Today was a social/ work visit. A few of the guys that work at Little Oak come from Romania and they go back home in the summer to visit the family. As we were passing through the area they live, we stopped off to visit Miki, Florin and George.
It was an interesting day and fascinating to see things from the other side of the coin. Back in the UK a lot of conversation (the main issue underpinning Brexit) is focused around over population, too much immigration, too much focus on economy and too much pressure on the environment and ecology.
In Romania, the conversation is almost the opposite. There is a major brain drain occurring, a de-population in some areas, few job opportunities and re-wilding occurring over large areas as farmland is abandoned. In the community/ family we visited, all the young generation work in Western Europe (France, UK , Italy and Germany) and only some parents and grand parents remain in the village. Most houses are empty and land abandoned for most of the year.

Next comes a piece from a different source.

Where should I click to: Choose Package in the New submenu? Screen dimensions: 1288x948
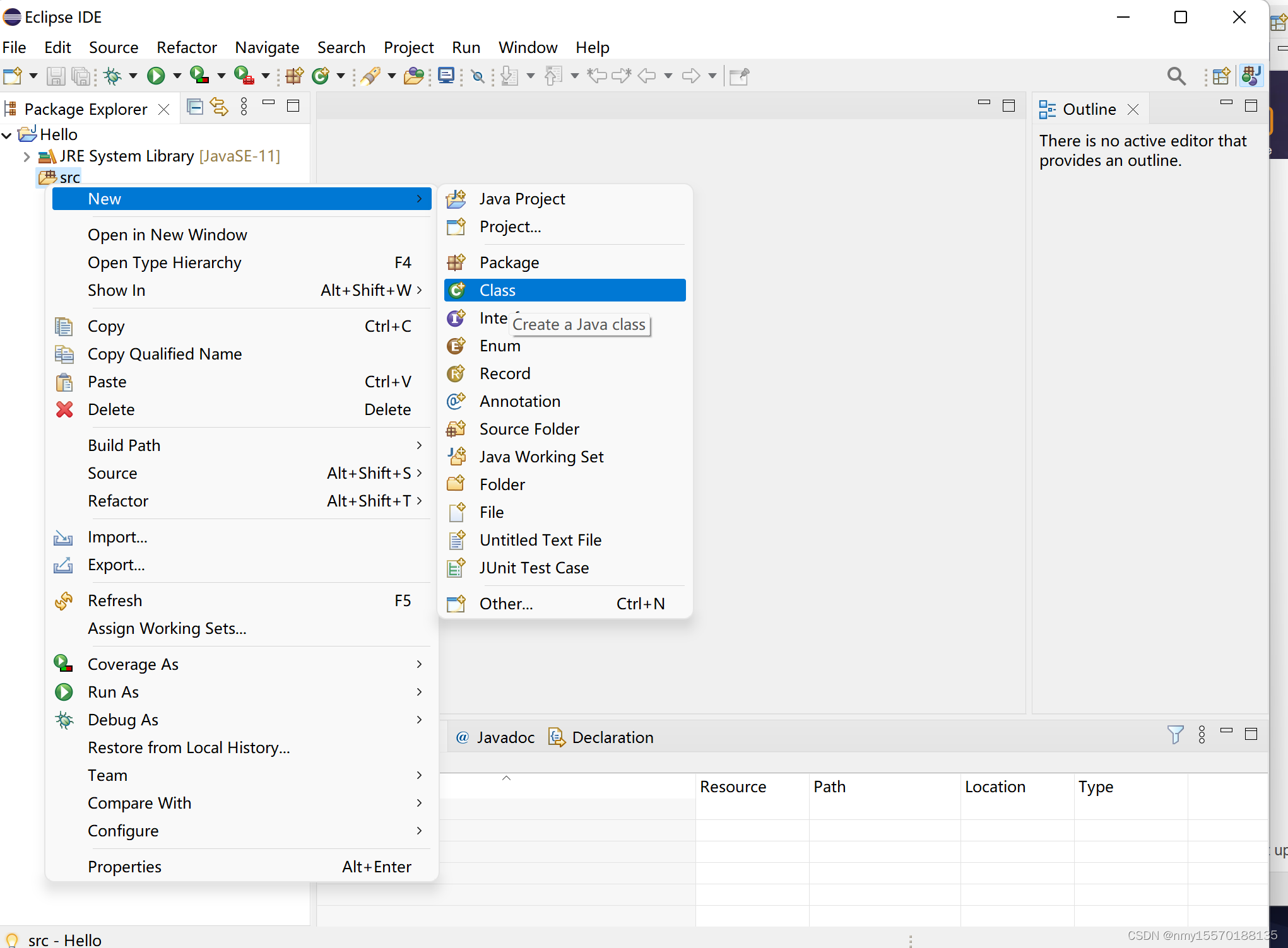[x=509, y=262]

We enjoyed a feast of local food, produced on the parents/grand parents small holdings. The land to the back of the house was producing corn, legumes, tomatoes, plums, proper free range chickens (eggs), goat and sheep (milk and mutton), pigs, turkeys, guineafowl and they also had a horse. Unfortunately it was a social so I couldn't have a proper look at the many butterflies flitting around and I only managed to see Red-backed Shrike in between eating, drinking moonshine and chatting but the habitat looked good and there was lots of re-wilded areas across the whole area.
It was a strange contrast/ paradox , almost the eco-Marxist fantasy of the founders of Extinction Rebellion (but not vegan) but founded inadvertently from an exodus to the Capitalist west. Pure irony and does beg the question about nature conservation at the Western Palearctic level and where best to spend money and resources in preserving the ecological diversity of this biozone and where best to pursue the development of modern world eco-centric communities where in this part of the world they are naturally evolving.
View over the Maramures region- described in the Lonely Planet as the best preserved Peasant Society in Europe.
Miki and Florin. We had a tour of the village and the brothers described life growing up on the self sufficient small holdings. They summed up the self sustainable life as working all day from 6am to the evening, busy all day with different skilled tasks such as animal husbandry, fruit growing, farming, building and forestry and not making any money at all. The hard work was simply to feed themselves and their family. By working in Western Europe and sending money back home they can develop the small holdings (replace the old farm houses with modern houses) and plan to retire back home later.